VEBAs: frequently asked questions

Part Three

Q: What are the distinguishing characteristics of VEBA plans?

The distinguishing characteristics of VEBA plans are:

More than ten employers are required to participate in the association sponsoring the plan and each employer must adopt the plan.

VEBA plans that qualify are not subjected to IRC 419 and 419A deduction limitations.

No employer may make contributions of more than 10 percent of the total amount contributed to the plan by employers.

Each plan is subject to fiduciary and reporting requirements of the Employee Retirement Income Security Act of 1974 (ERISA).

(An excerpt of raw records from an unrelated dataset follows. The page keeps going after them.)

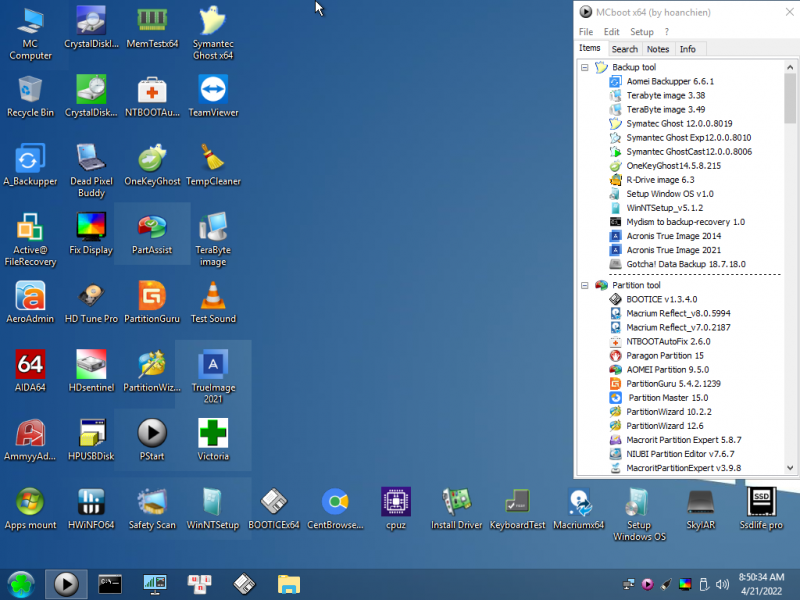Open the AIDA64 desktop icon

(x=30, y=366)
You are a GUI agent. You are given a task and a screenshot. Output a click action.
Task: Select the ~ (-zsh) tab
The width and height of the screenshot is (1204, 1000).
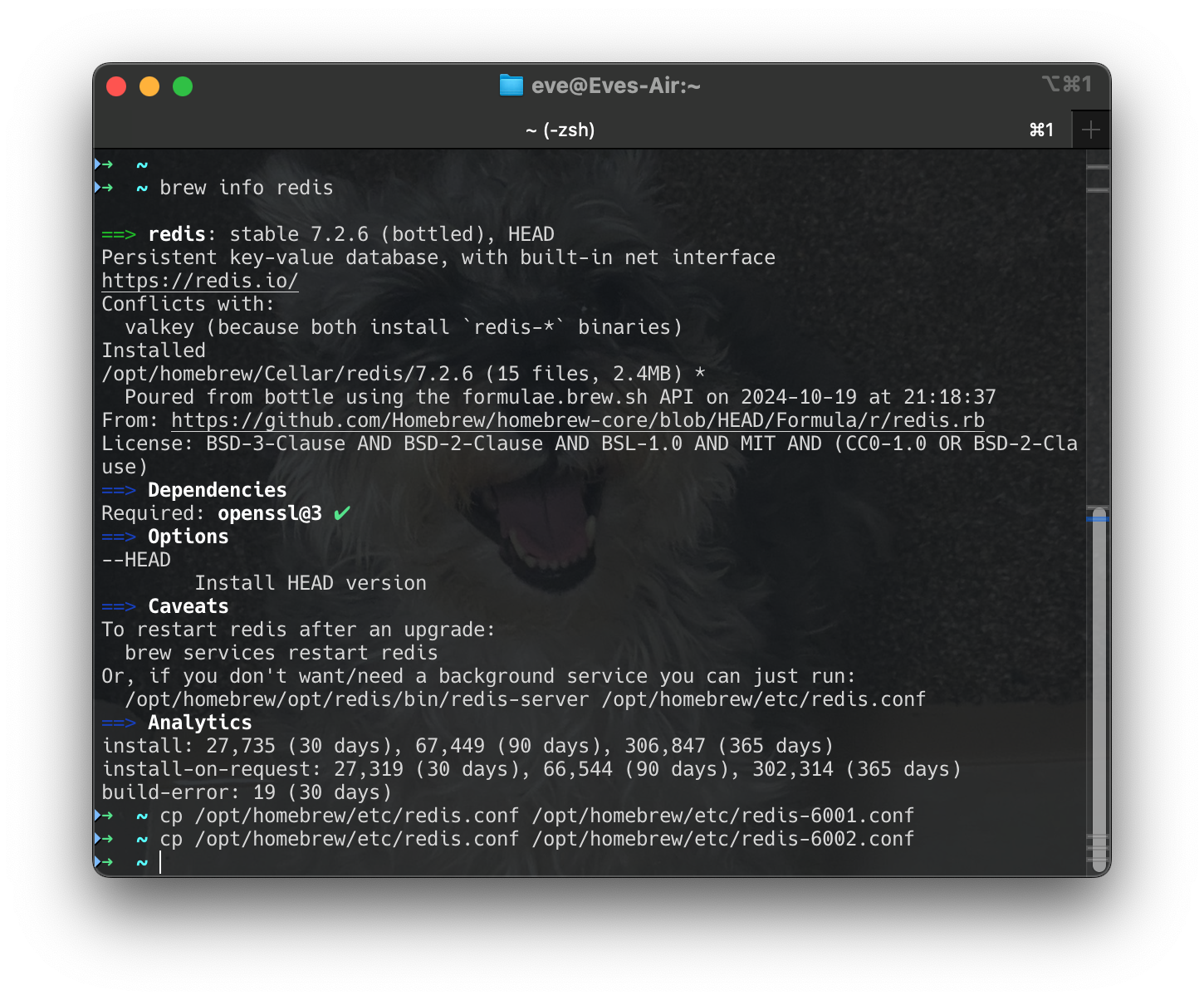click(x=560, y=130)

Q: What benefits can VEBA plans provide?

VEBA plans may be used to provide life insurance, medical, disability, and education benefits. The plans also provide supplemental unemployment, post-retirement medical and post-retirement death, and severance benefits.

Q: Is a VEBA a retirement plan?

No, it is not.

Q: Are there limits on the contribution amount employers may deduct?

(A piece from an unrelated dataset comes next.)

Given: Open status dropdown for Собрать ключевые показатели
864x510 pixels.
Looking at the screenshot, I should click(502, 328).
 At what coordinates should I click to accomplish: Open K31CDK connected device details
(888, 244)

No. Qualifying VEBA plans are exempted from provisions of IRC 419 and 419A, which limit the amount an employer may contribute to a welfare benefit fund for a particular period. Consequently, there are NO limits on the contribution amount employers are able to deduct.

Q: Are account balances subject to loss due to investment risks or market fluctuations?

Account values are guaranteed by a life insurance company, to the extent life insurance policies are used in the plan. But, should interest sensitive or mutual fund based products be used, investment risk and market fluctuations may affect the fund balances.

Q: What is the meaning of a multi-employer VEBA?

A multi-employer VEBA is a trust which covers more than one employer. To qualify for the most favorable tax benefits, no more than 10% of annual contributions made to the VEBA trust can be made by a single employer. This means that the VEBA should have 10 or more employers contributing roughly equal amounts to a common plan.